Lipitz-Snyderman Allison, Classen David, Pfister David, Killen Aileen, Atoria Coral L, Fortier Elizabeth, Epstein Andrew S, Anderson Christopher, Weingart Saul N
Memorial Sloan Kettering Cancer Center; Columbia University; AIG, New York, NY; Pascal Metrics, Washington, DC; University of Utah School of Medicine, Salt Lake City, UT; and Tufts Medical Center and Tufts University School of Medicine, Boston, MA.
J Oncol Pract. 2017 Mar;13(3):e223-e230. doi: 10.1200/JOP.2016.016634. Epub 2017 Jan 17.
Although patient safety is a priority in oncology, few tools measure adverse events (AEs) beyond treatment-related toxicities. The study objective was to assemble a set of clinical triggers in the medical record and assess the extent to which triggered events identified AEs.
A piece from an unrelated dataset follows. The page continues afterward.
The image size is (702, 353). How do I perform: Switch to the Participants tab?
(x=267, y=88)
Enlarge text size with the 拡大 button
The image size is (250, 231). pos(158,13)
We performed a retrospective cohort study to assess the performance of an oncology medical record screening tool at a comprehensive cancer center. The study cohort included 400 patients age 18 years or older diagnosed with breast (n = 128), colorectal (n = 136), or lung cancer (n = 136), observed as in- and outpatients for up to 1 year.
We identified 790 triggers, or 1.98 triggers per patient (range, zero to 18 triggers). Three hundred four unique AEs were identified from medical record reviews and existing AE databases. The overall positive predictive value (PPV) of the original tool was 0.40 for total AEs and 0.15 for preventable or mitigable AEs. Examples of high-performing triggers included return to the operating room or interventional radiology within 30 days of surgery (PPV, 0.88 and 0.38 for total and preventable or mitigable AEs, respectively) and elevated blood glucose (> 250 mg/dL; PPV, 0.47 and 0.40 for total and preventable or mitigable AEs, respectively). The final modified tool included 49 triggers, with an overall PPV of 0.48 for total AEs and 0.18 for preventable or mitigable AEs.
A valid medical record screening tool for AEs in oncology could offer a powerful new method for measuring and improving cancer care quality. Future improvements could optimize the tool's efficiency and create automated electronic triggers for use in real-time AE detection and mitigation algorithms.
尽管患者安全是肿瘤学的首要任务,但除治疗相关毒性外,很少有工具能衡量不良事件(AE)。本研究的目的是在病历中收集一组临床触发因素,并评估触发事件识别AE的程度。
我们进行了一项回顾性队列研究,以评估某综合癌症中心肿瘤病历筛查工具的性能。研究队列包括400名18岁及以上的患者,他们被诊断为乳腺癌(n = 128)、结直肠癌(n = 136)或肺癌(n = 136),作为门诊和住院患者观察长达1年。
我们识别出790个触发因素,即每位患者1.98个触发因素(范围为零至18个触发因素)。通过病历审查和现有的AE数据库识别出304个独特的AE。原始工具对总AE的总体阳性预测值(PPV)为0.40,对可预防或可减轻的AE为0.15。高性能触发因素的例子包括术后30天内返回手术室或介入放射科(总AE和可预防或可减轻AE的PPV分别为0.88和0.38)以及血糖升高(> 250 mg/dL;总AE和可预防或可减轻AE的PPV分别为0.47和0.40)。最终修改后的工具包括49个触发因素,总AE的总体PPV为0.48,可预防或可减轻AE的总体PPV为0.18。
一种有效的肿瘤学AE病历筛查工具可为衡量和改善癌症护理质量提供一种强大的新方法。未来的改进可以优化该工具的效率,并创建用于实时AE检测和缓解算法的自动化电子触发因素。